Even if you somehow still believe the Confederate battle flag doesn’t symbolize racism and white supremacy (sorry, but to many, many people it does) and even if you think it should be legal for private individuals to fly on their own property as a form of free speech, there’s still absolutely no way anyone in the state of Minnesota should be flying that flag.

Depicts the First Minnesota. http://www.mnopedia.org/multimedia/battle-gettysburg-oil-painting-rufus-zogbaum
Depicts the First Minnesota. http://www.mnopedia.org/multimedia/battle-gettysburg-oil-painting-rufus-zogbaum

It is unquestionably profoundly cruel to black people and other minorities to fly that flag, but it’s also incredibly, incredibly disrespectful to Minnesota and its veterans.

You don’t have to be keen on Minnesota history to know that Minnesota was the first state to offer troops to President Lincoln to fight with the Union in the Civil War. All you have to do is graduate from sixth grade in Minnesota, since this is a fact taught in the standard Minnesota history class that year, along with information about the voyageurs, the wild rice trade, logging, and Pig’s Eye. (That’s the former name of St. Paul. No, seriously.)

The first group, the appropriately named First Minnesota Volunteer Infantry Regiment, among many others, fought in the Battle of Gettysburg.

What they don’t tell 12-year-olds is that on the second day of the battle of Gettysburg, the First Minnesota held the line against the Confederates, despite having the highest casualty rate in the entire Union army– 83%. They charged into a situation where they were outnumbered four-to-one.

They went anyway, and most of them died fighting against everything the Confederate battle flag stands for.

First Minnesota is legendary for its heroism at Gettysburg.

Minnesota helped elect Lincoln. Minnesota, barely even a state at the time, sent 11 infantry regiments, 2 companies of sharpshooters, units of artillery and cavalry and sailors too, plus the men who served in the African American units.

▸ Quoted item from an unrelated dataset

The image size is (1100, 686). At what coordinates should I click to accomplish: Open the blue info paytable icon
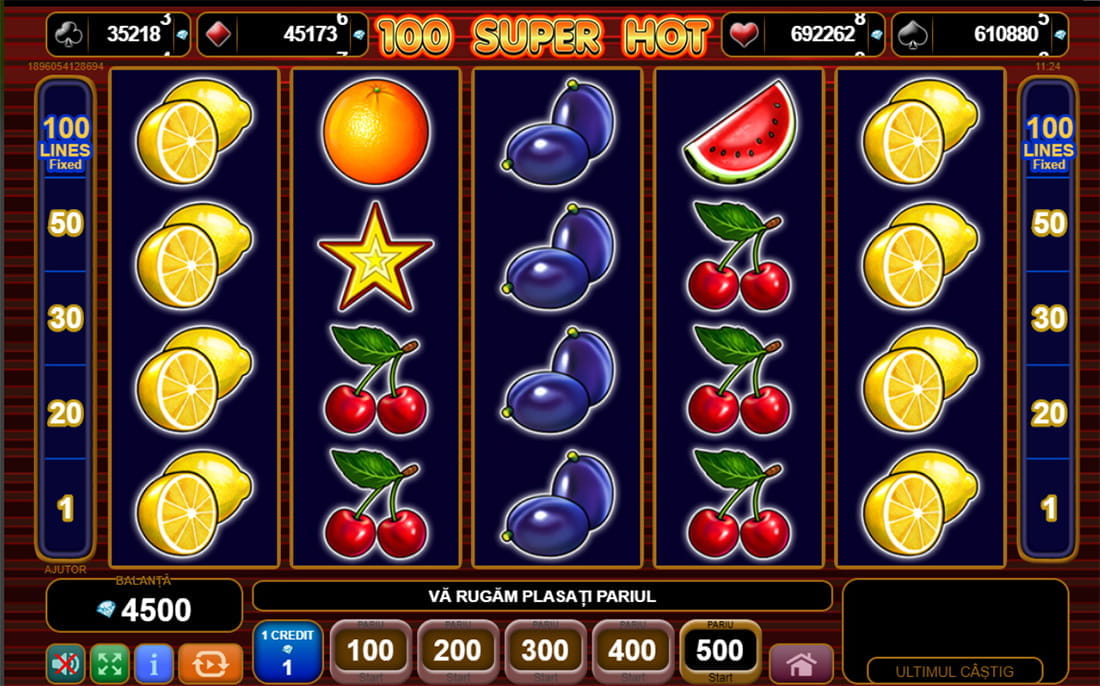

More than 2,500 Minnesotans died in that war, fighting against the Confederates. Flying the Confederate flag in this state is disgusting, and not only is it a declaration of hostility to minorities, it’s a slap in the face to the First Volunteer Volunteer Infantry Regiment and to the entire state of Minnesota and all its heritage.

29 Responses

  1. Jake

    This is the epitome of what is wrong this country today; people like you being way over the top, sensitivity-wise. This article wasn’t biased at all now was it? Chill out. How and why are you writing opinion articles for an area of the country such as this (primarily conservative). Take your liberal protest propaganda elsewhere where someone will actually care.

  2. david m anderson

    Thank You! What I just don’t understand is where is the outrage from the public?
    How many black soldiers have died for this country and OUR FLAG? Piss on the stupid confederate flag! Piss on the the morons who display it!

    David M Anderson

    1. I wouldn’t go that far.

      But I do think people need to recognize that many, many people of many races see the flag as a racist symbol, even if it may not always have been one (whether it was or not is a disputed point that is not on the topic of my original post).

    2. Nancy Gertner

      Um, isn’t this a blog, where the blog owner can express whatever opinion they wish? And commenters may comment as they wish? ” . . . area of the country such as this . . . Conservative . . . ” has the person that made that comment ever been in Minnesota? I don’t think so! But no matter if conservative or liberal. I know descendants of Corporal George B. Clarke, who survived the Battle of Gettysburg. I don’t think either the conservative, liberal, or libertarian ones would appreciate some youngster pissing on his grave. Which is what this flag parading feels like to me. History shows he left a widow, three young sons (under age 6) and a pension of $11 a month when he died in 1887. Shall we honor that sacrifice by parading a Rebel flag? I don’t think so.,

      1. I do have comments on moderation for now, just in case, because this topic can get quite heated. So far everyone has been very civil, though, and all comments have been posted. Thanks, folks, I do appreciate your comments and your politeness!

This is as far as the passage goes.